__Aim of the exercise__.
In the records below, begin at the line that has "Punte frese laterizio (44, 609)" and stop after the line that has "Supporti tondini e lamiere (62, 741)"; quote those lines verbatim and nothing more.

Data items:

▬▬▬▬▬▬▬▬▬▬

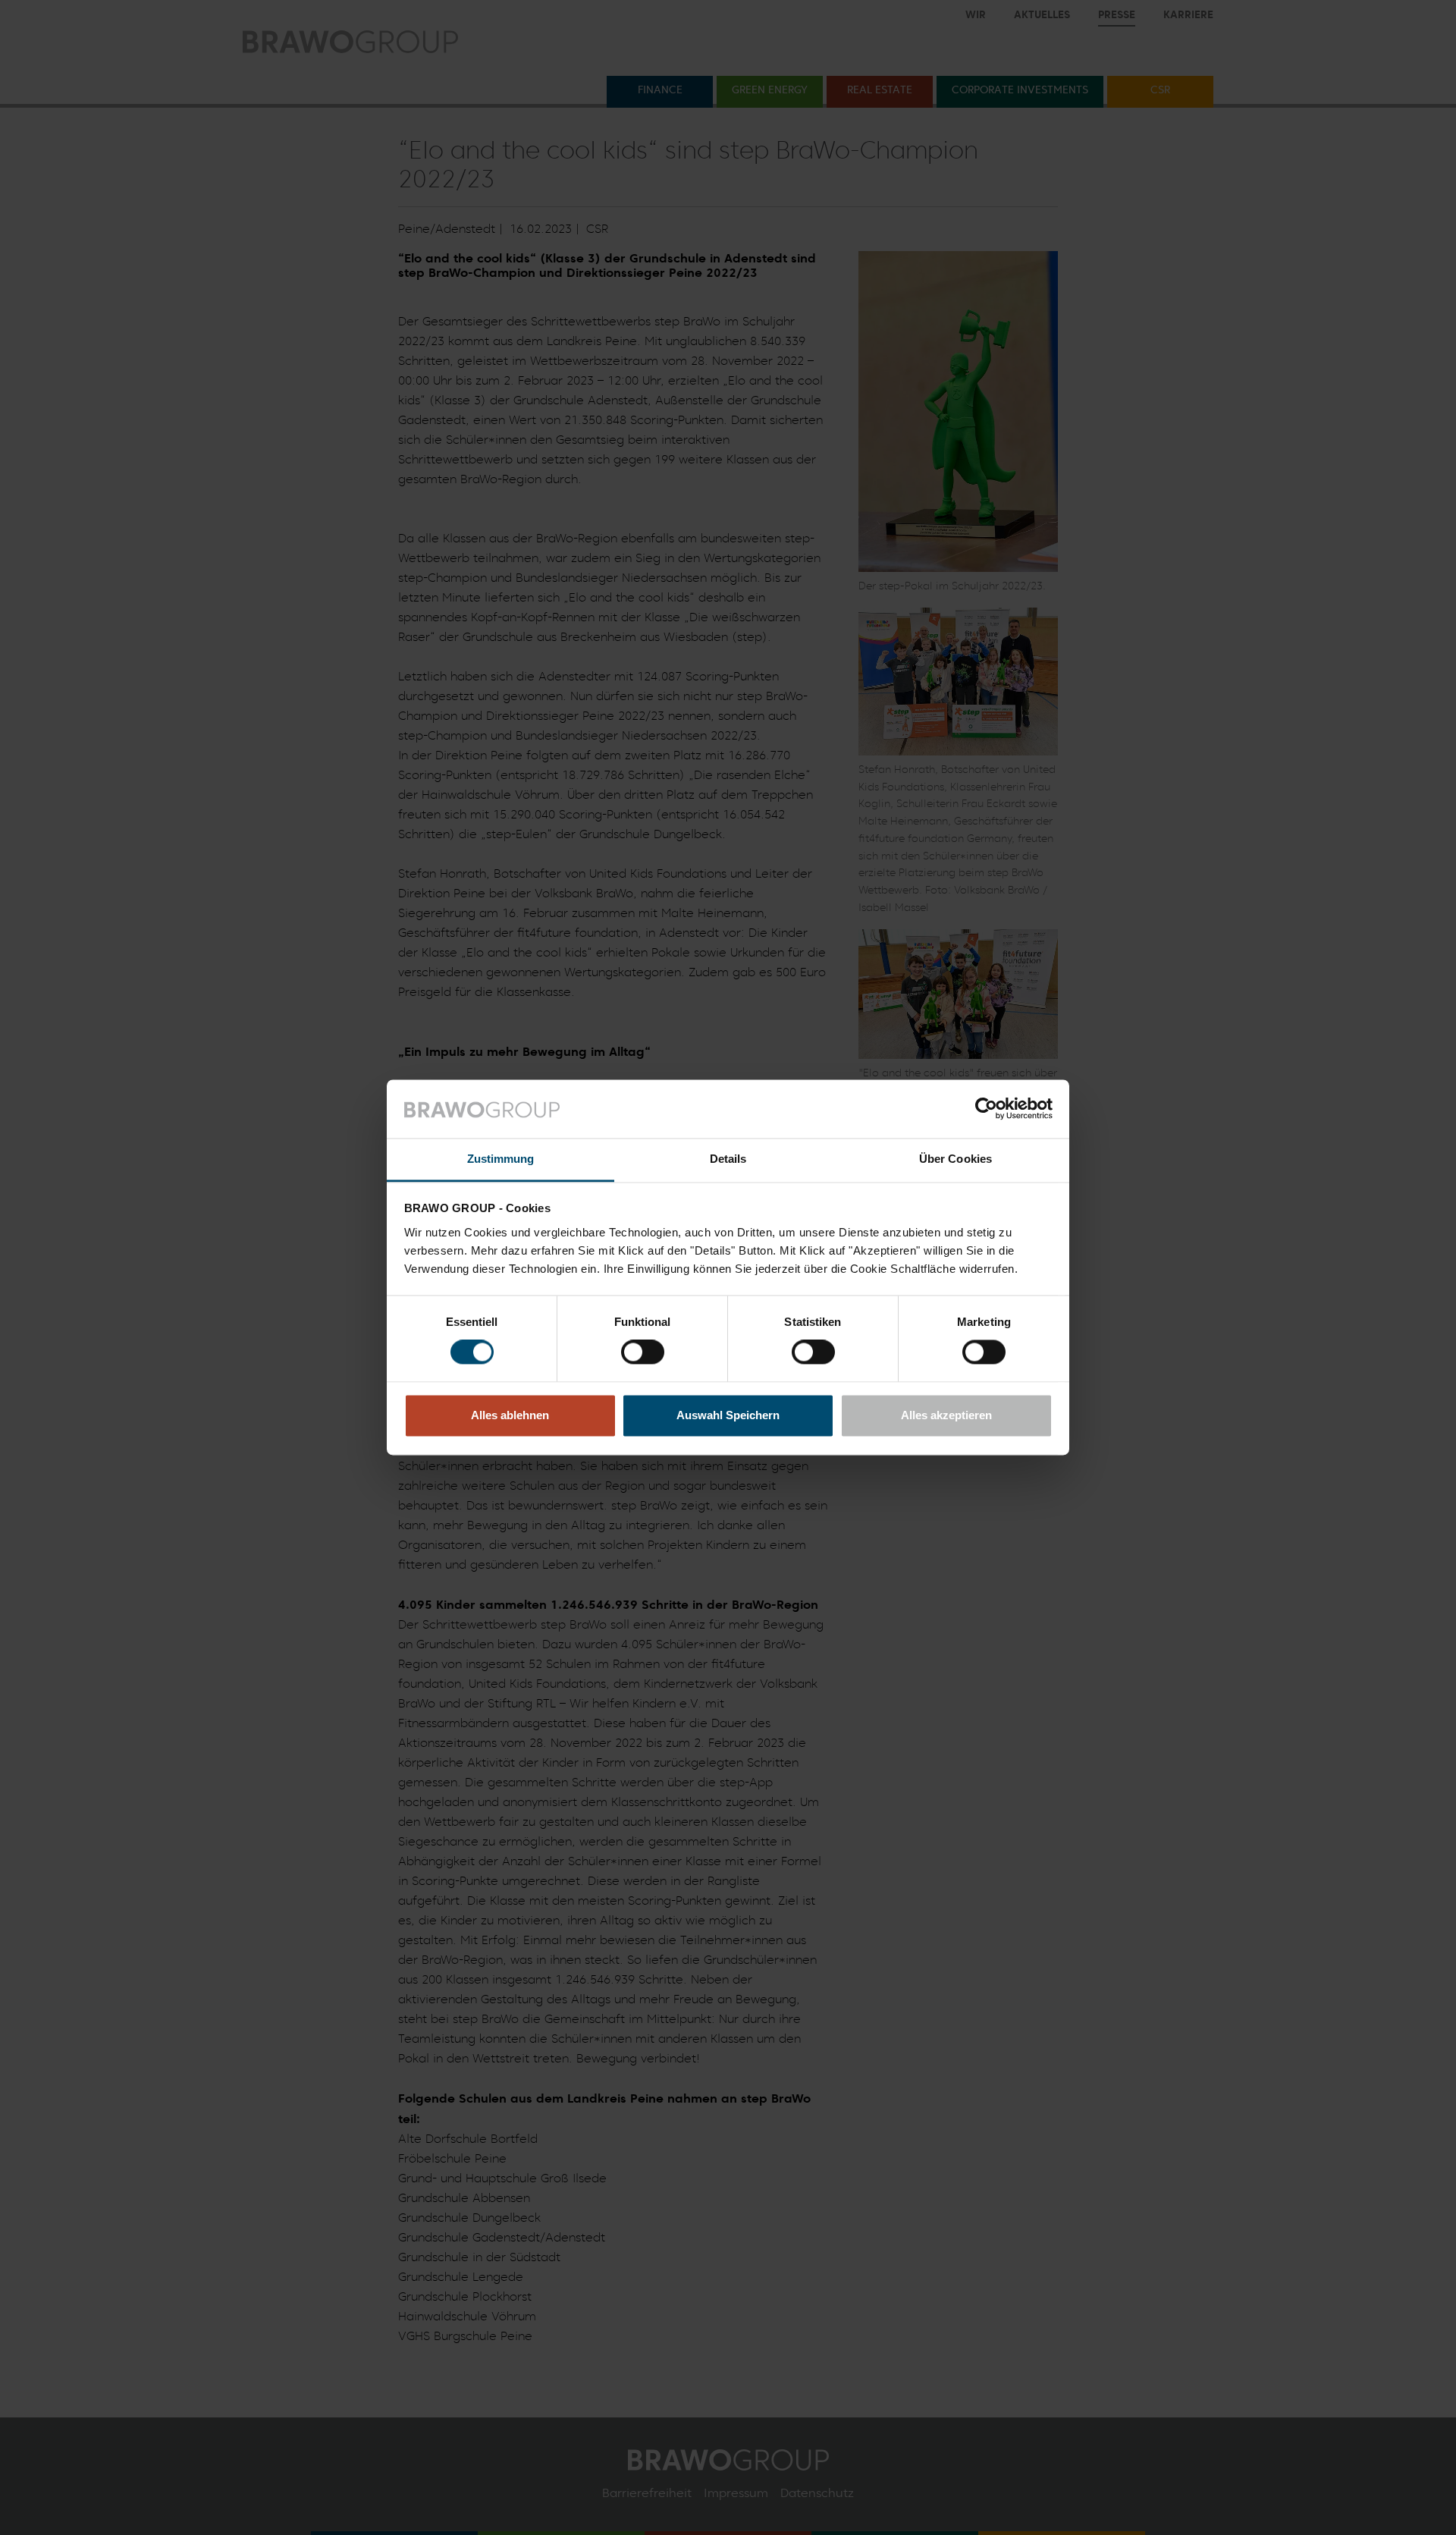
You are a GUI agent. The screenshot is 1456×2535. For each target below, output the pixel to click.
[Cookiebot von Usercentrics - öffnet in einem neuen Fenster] (986, 1109)
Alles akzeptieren (946, 1415)
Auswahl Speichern (728, 1415)
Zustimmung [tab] (501, 1158)
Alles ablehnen (510, 1415)
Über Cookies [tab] (955, 1158)
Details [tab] (728, 1158)
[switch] (642, 1352)
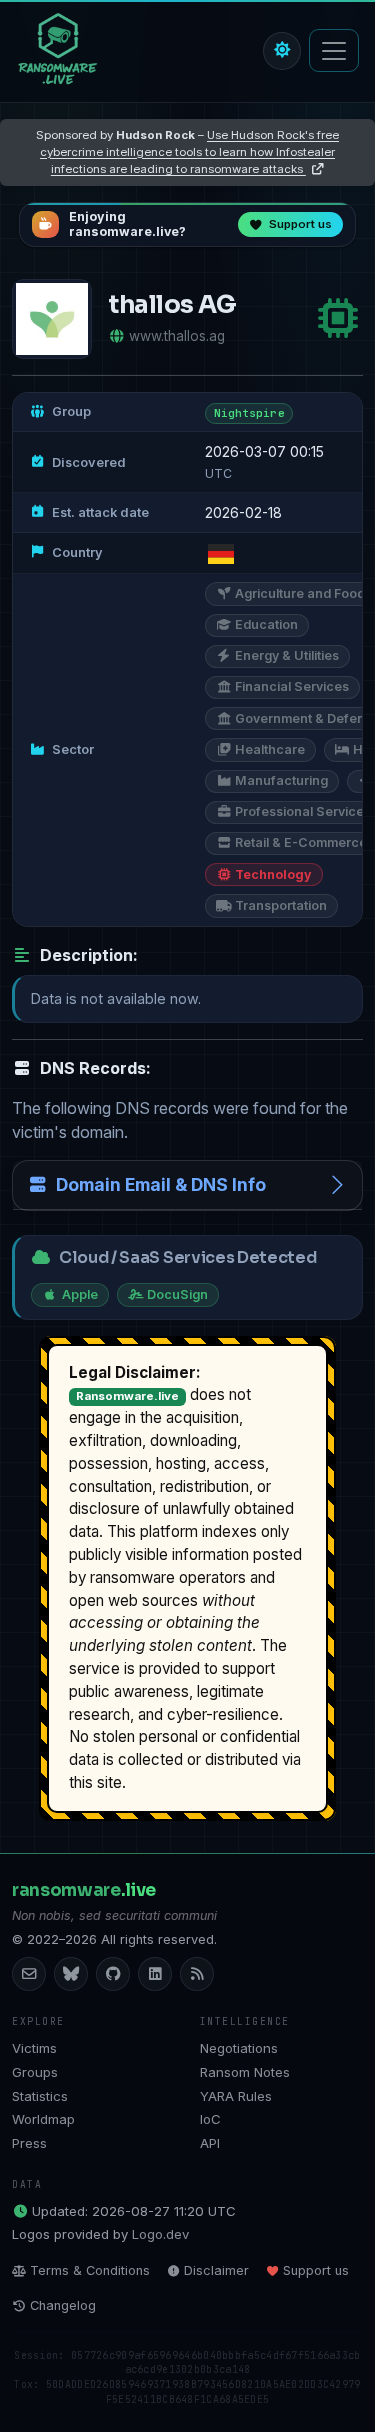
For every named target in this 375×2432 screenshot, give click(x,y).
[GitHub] (113, 1974)
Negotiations (239, 2048)
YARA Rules (236, 2096)
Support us (316, 2270)
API (210, 2143)
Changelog (63, 2305)
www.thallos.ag (177, 336)
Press (29, 2143)
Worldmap (43, 2119)
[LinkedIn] (155, 1974)
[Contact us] (29, 1974)
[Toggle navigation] (334, 50)
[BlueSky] (71, 1974)
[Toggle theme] (282, 51)
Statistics (40, 2096)
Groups (35, 2072)
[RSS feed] (197, 1974)
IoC (210, 2119)
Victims (34, 2048)
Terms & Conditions (90, 2270)
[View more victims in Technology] (338, 318)
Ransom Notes (245, 2072)
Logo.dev (160, 2234)
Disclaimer (216, 2270)
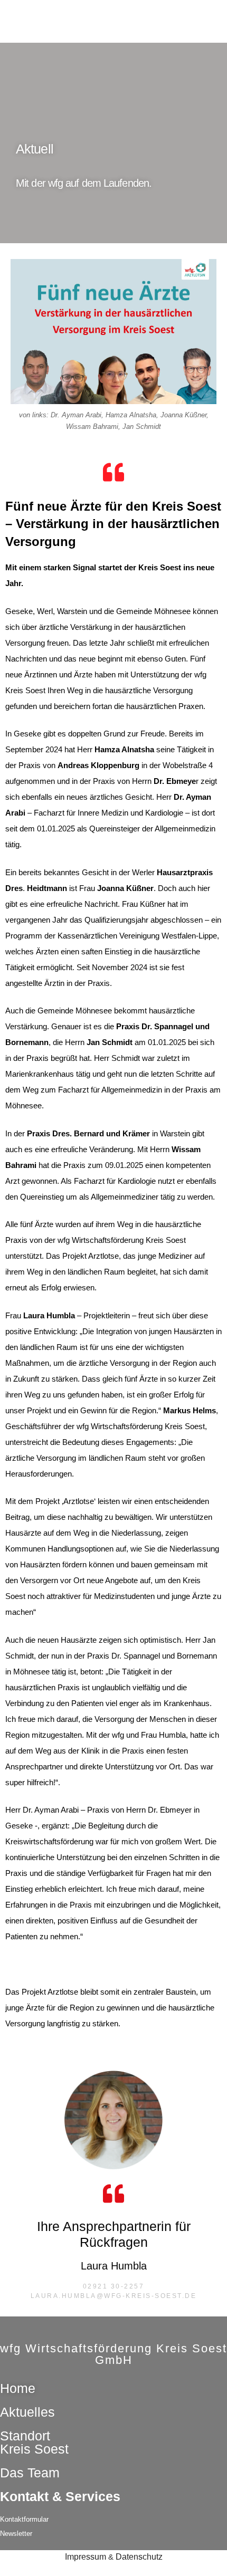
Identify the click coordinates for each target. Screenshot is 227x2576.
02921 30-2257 (114, 2286)
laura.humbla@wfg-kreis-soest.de (114, 2296)
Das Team (30, 2472)
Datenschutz (139, 2556)
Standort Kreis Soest (34, 2442)
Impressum (85, 2556)
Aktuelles (27, 2412)
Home (17, 2388)
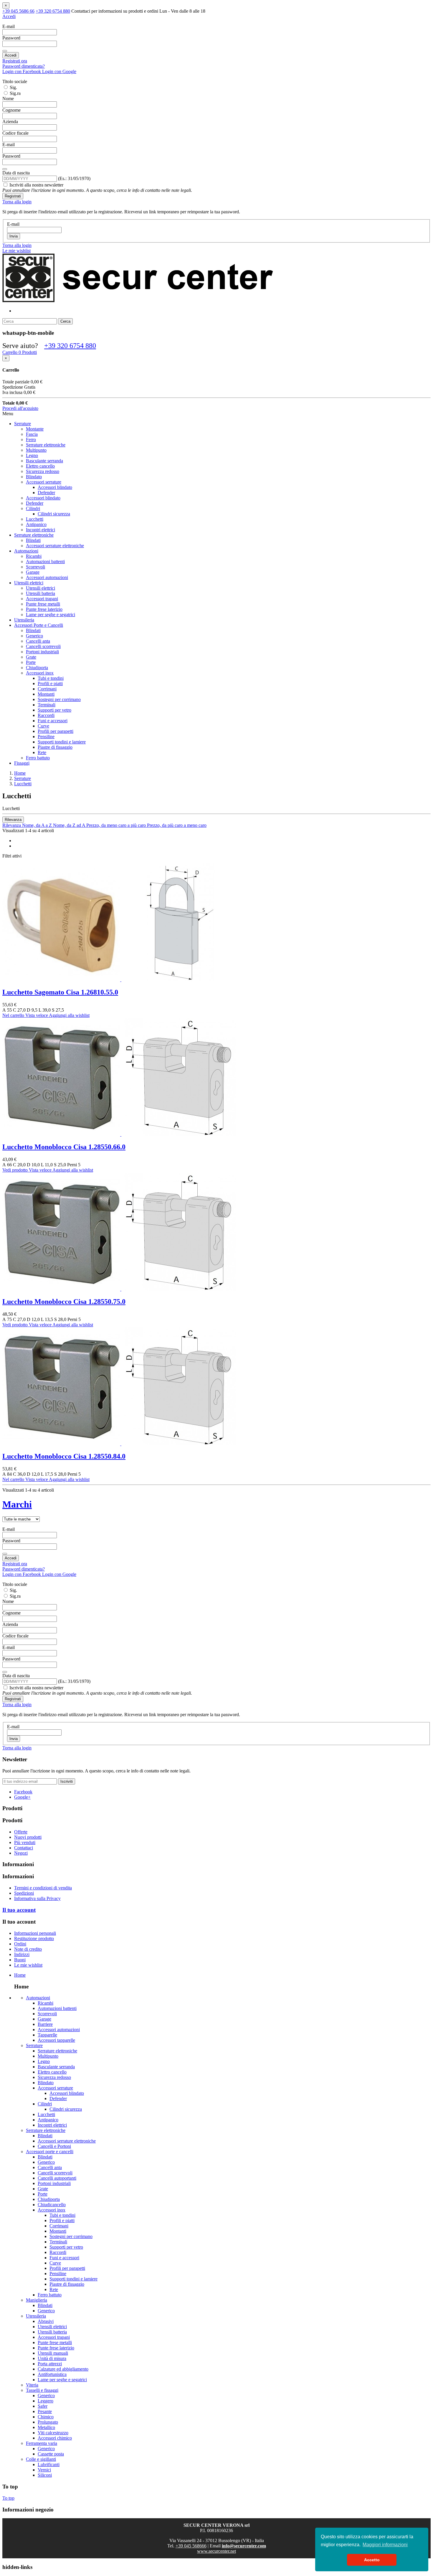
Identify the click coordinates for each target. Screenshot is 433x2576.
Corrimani (47, 688)
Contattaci (23, 1847)
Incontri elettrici (40, 529)
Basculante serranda (44, 460)
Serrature (22, 423)
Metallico (46, 2427)
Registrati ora (14, 60)
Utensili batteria (40, 593)
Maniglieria (36, 2300)
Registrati (13, 196)
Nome (8, 98)
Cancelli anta (38, 641)
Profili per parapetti (55, 731)
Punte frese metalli (43, 603)
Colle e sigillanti (41, 2459)
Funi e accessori (52, 720)
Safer (42, 2406)
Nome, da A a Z (37, 825)
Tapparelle (47, 2034)
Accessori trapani (42, 598)
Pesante (45, 2411)
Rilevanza (13, 819)
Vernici (44, 2469)
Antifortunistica (52, 2374)
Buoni (20, 1959)
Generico (34, 635)
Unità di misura (52, 2358)
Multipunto (36, 450)
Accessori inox (40, 672)
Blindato (34, 476)
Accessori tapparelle (56, 2040)
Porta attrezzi (50, 2363)
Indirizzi (21, 1954)
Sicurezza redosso (42, 471)
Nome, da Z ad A (69, 825)
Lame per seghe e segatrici (50, 614)
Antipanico (36, 524)
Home (20, 1975)
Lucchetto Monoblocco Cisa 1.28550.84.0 (63, 1456)
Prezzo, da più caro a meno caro (176, 825)
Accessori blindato (55, 487)
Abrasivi (46, 2321)
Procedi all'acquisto (20, 408)
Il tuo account (19, 1910)
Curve (43, 725)
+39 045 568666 (191, 2545)
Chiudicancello (52, 2204)
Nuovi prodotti (28, 1837)
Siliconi (45, 2475)
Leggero (45, 2400)
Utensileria (24, 619)
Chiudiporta (37, 667)
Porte (31, 662)
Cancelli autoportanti (57, 2178)
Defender (46, 492)
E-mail (8, 26)
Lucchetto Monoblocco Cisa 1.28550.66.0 (63, 1147)
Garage (32, 572)
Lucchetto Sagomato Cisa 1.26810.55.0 (60, 992)
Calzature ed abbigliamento (63, 2368)
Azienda (10, 121)
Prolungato (48, 2422)
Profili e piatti (50, 683)
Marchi (17, 1504)
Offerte (20, 1831)
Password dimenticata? (23, 66)
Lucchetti (34, 519)
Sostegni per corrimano (59, 699)
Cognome (11, 110)
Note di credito (28, 1949)
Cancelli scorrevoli (43, 646)
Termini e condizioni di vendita (43, 1887)
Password (11, 37)
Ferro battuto (38, 757)
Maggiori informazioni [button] (385, 2544)
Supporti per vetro (54, 710)
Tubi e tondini (51, 678)
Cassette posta (51, 2453)
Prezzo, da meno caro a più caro (116, 825)
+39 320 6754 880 (53, 11)
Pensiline (46, 736)
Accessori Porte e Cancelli (38, 625)
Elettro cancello (40, 466)
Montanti (46, 694)
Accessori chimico (55, 2437)
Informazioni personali (35, 1933)
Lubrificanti (49, 2464)
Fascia (32, 434)
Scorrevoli (35, 566)
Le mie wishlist (28, 1965)
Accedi (10, 55)
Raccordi (46, 715)
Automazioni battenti (45, 561)
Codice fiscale (15, 133)
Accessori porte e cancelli (49, 2151)
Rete (42, 752)
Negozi (21, 1853)
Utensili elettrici (28, 582)
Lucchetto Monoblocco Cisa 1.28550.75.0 (63, 1301)
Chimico (46, 2416)
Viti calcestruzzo (53, 2432)
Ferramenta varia (41, 2443)
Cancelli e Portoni (54, 2146)
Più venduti (24, 1842)
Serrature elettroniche (45, 444)
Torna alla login (17, 201)
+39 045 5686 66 (18, 11)
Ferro (31, 439)
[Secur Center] (137, 300)
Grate (31, 656)
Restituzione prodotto (34, 1938)
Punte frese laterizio (44, 609)
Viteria (32, 2384)
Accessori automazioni (47, 577)
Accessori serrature (43, 481)
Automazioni (26, 550)
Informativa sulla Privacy (37, 1898)
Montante (35, 428)
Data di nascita (16, 172)
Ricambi (34, 556)
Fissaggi (21, 763)
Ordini (20, 1943)
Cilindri (33, 508)
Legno (32, 455)
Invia (13, 236)
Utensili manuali (53, 2353)
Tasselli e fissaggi (42, 2390)
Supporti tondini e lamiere (62, 741)
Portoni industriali (42, 651)
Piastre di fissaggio (55, 747)
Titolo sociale (14, 81)
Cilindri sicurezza (54, 513)
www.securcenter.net (216, 2551)
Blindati (33, 540)
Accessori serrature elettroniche (55, 545)
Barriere (45, 2024)
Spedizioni (24, 1893)
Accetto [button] (372, 2559)
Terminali (46, 704)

▬▬▬▬▬▬▬▬▬▬

__Answer section__.
Punte frese laterizio (44, 609)
Viteria (32, 2384)
Accessori automazioni (47, 577)
Accessori serrature (43, 481)
Automazioni (26, 550)
Informativa sulla Privacy (37, 1898)
Montante (35, 428)
Data di nascita (16, 172)
Ricambi (34, 556)
Fissaggi (21, 763)
Ordini (20, 1943)
Cilindri (33, 508)
Legno (32, 455)
Invia (13, 236)
Utensili manuali (53, 2353)
Tasselli e fissaggi (42, 2390)
Supporti tondini e lamiere (62, 741)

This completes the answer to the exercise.